If a future health secretary spent more time co-ordinating a national health strategy and less telling NHS England how to micro-manage the health service, then not only might we help make the NHS' job more manageable, but we could give NHS England a chance to be the more strategic, consistent and empowering body its leaders want it to be.

Second, the recommendations of the Reform paper would require a major structural reorganisation of the health service.

As we know from both the 2012 and 2022 Health and Care Acts, parliamentary bills on health and care inevitably turn into compendiums of proposals impacting most aspects of the service. Such a weapon of mass distraction is the last thing the NHS needs now. Reform's preferred option would also require huge changes in the structure of local government.

Third, many of the changes Reform wants to see can be achieved through incremental change:

  • Fewer national targets and a set of objectives that focus more on population outcomes and less on acute sector activity
  • Long-term funding models that incentivise a shift upstream, enabling more combined authorities to increase collaboration and joint funding between local government and the NHS. All of this is possible within existing legislation.

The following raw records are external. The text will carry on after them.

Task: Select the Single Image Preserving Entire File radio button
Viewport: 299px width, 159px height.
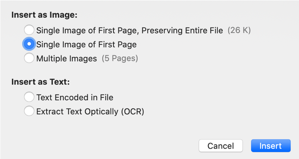Action: tap(29, 30)
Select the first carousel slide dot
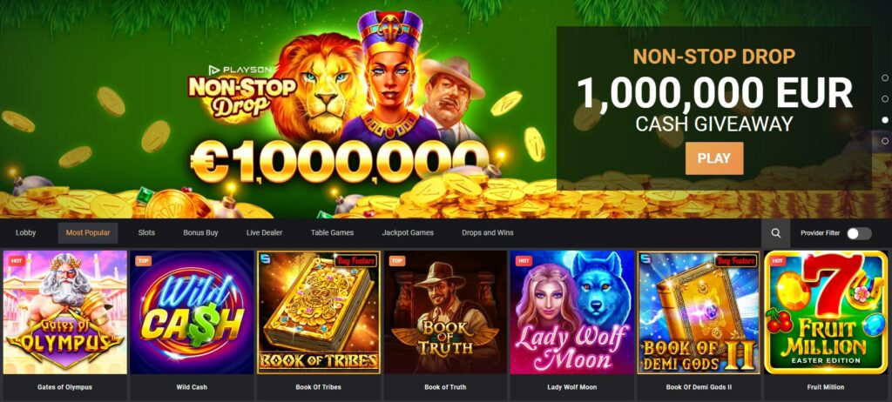Screen dimensions: 892x402 [x=885, y=77]
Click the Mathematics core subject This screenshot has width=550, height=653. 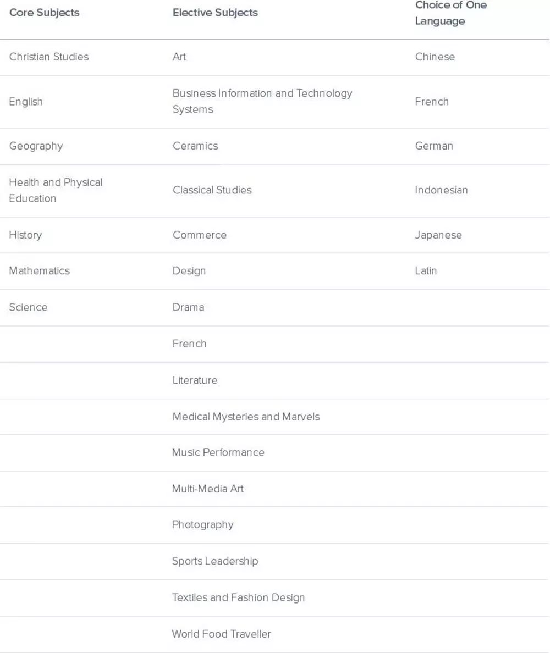(39, 270)
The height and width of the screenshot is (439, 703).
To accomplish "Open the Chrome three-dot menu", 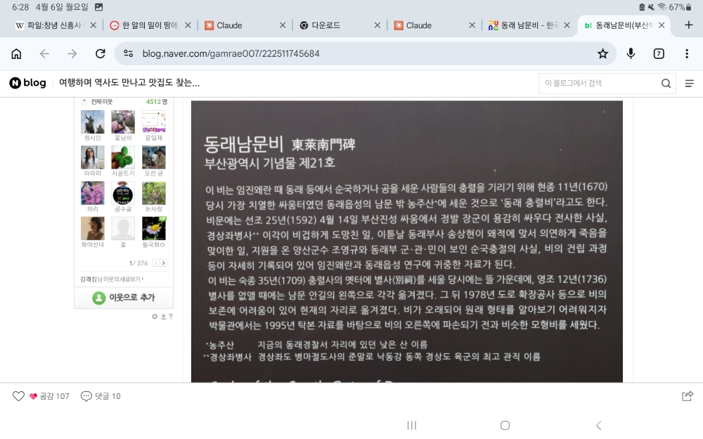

An important forthcoming report on health and devolution from the NHS Confederation and the Local Government Association will show how we could make important progress now without waiting years for new legislation.

The NHS suffers from several assumptions popular among national policy-makers. One is that central micro-management works. But another is that meaningful change requires pulling everything up by the roots. Neither is correct. The tools are there for better joining up nationally and locally. We need a government that wants to use them.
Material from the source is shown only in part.